## Partes do exercício
**A)** Segundo o texto sobre a Previdência, quanto o governo precisaria arrumar em 2002, depois de recolhidas as contribuições, para honrar os benefícios dos aposentados?
**B)** No texto sobre a Previdência, reescreva de forma mais curta o parágrafo que começa com "Está em mãos petistas uma proposta", mantendo os fatos principais.
**C)** Continue o texto sobre a Previdência a partir da última frase apresentada.

::: Trecho do documento

Para sair da selva

Sociólogo diz que o Brasil só tem futuro se fizer uma reforma
profunda na Previdência e promover uma faxina na legislação trabalhista

Monica Weinberg

 

Está em mãos petistas uma proposta de reforma na Previdência Social de autoria do sociólogo José Pastore. Há três semanas, atendendo a um pedido do deputado federal Jair Meneguelli, Pastore enviou o estudo em que prevê a criação de um cartão magnético que reuniria todas as informações sobre o cidadão, de RG e carteira de motorista a qualquer benefício social a que tenha direito. A idéia é fazer todo mundo contribuir, mesmo que seja com uma quantia pequena, e ter um meio eficaz de fiscalizar isso. Professor da Faculdade de Economia e Administração da Universidade de São Paulo e autor da mais importante pesquisa sobre mobilidade social no Brasil, Pastore é referência na área trabalhista e por isso é freqüentemente convidado a opinar sobre políticas adotadas nesse campo. Aos 67 anos, 44 deles dedicados ao estudo das questões do trabalho, é um crítico da legislação trabalhista por considerá-la rígida demais e assim funcionar como um estímulo à informalidade. "Fico com medo quando escuto o PT falar em ampliação dos direitos trabalhistas", diz. Pastore deu a seguinte entrevista a VEJA.  

Veja – O presidente eleito Luiz Inácio Lula da Silva e o deputado José Dirceu têm reafirmado que o governo petista fará a reforma da Previdência. Desta vez vai?
Pastore –
Espero que sim. O modelo previdenciário brasileiro faliu. Basta ver os números referentes ao ano de 2002. Recolhidas as contribuições, o governo só conseguirá honrar os benefícios dos aposentados se arrumar mais 70 bilhões de reais. O volume astronômico de recursos precisa ser levantado no mercado, o que pressiona para cima a taxa de juros. Dá-se o processo perverso. A elevação de juros afugenta o investidor, que adia projetos empresariais ou fecha alguns já existentes. A redução no ritmo de investimentos limita a geração de empregos. Como as contribuições previdenciárias são cobradas de quem trabalha, quando cai o emprego cai também a arrecadação da Previdência, o que aumenta o rombo do sistema. É um processo circular. Se não virar o jogo, o Brasil continuará fragilizado. Acho que essa lição o PT já aprendeu. Minha dúvida diz respeito à eficácia das soluções que eliminem o problema.

::::::
::: Dados registrados

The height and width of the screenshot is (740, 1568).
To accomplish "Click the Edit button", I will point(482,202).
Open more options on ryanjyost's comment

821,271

::::::

## Respostas do exercício
**A)** Mais 70 bilhões de reais.

**B)** O PT tem em mãos uma proposta de reforma da Previdência Social elaborada pelo sociólogo José Pastore. Há três semanas, a pedido do deputado federal Jair Meneguelli, ele enviou o estudo. A proposta prevê um cartão magnético com todas as informações do cidadão, do RG e da carteira de motorista a qualquer benefício social a que tenha direito. O objetivo é que todos contribuam, mesmo com pouco, e que haja um meio eficaz de fiscalização. Pastore é professor da Faculdade de Economia e Administração da Universidade de São Paulo, autor da mais importante pesquisa sobre mobilidade social no Brasil e referência na área trabalhista. Aos 67 anos, 44 deles dedicados ao estudo do trabalho, critica a legislação trabalhista por ser rígida demais e estimular a informalidade. Ele diz ter medo quando ouve o PT falar em ampliar os direitos trabalhistas.

**C)**
Veja – Qual é seu temor, exatamente?
Pastore –
O PT acreditava e propagava a idéia de que o Estado detinha recursos abundantes, bem como o poder de financiar os projetos sociais de seu interesse. Quem não se lembra de ter escutado lideranças bem-intencionadas do partido defendendo a adoção de uma reforma agrária que distribua terra para todos que estejam na fila? Era esse Estado poderoso que o partido ambicionava comandar. Com a vitória eleitoral, o petista descobriu que o Estado não pode dispor livremente dos recursos que administra porque o orçamento público é praticamente todo carimbado. Resultado: o PT tomou um banho de realidade. E isso, na minha opinião, é uma grande lição. Mas será que o novo governo não vai cair na tentação de financiar seus sonhos extraindo mais dinheiro da iniciativa privada? Será que o PT acredita na sinceridade dos empresários quando dizem ser incapazes de pagar impostos ou aumentar os direitos trabalhistas?

Veja – Qual é sua opinião?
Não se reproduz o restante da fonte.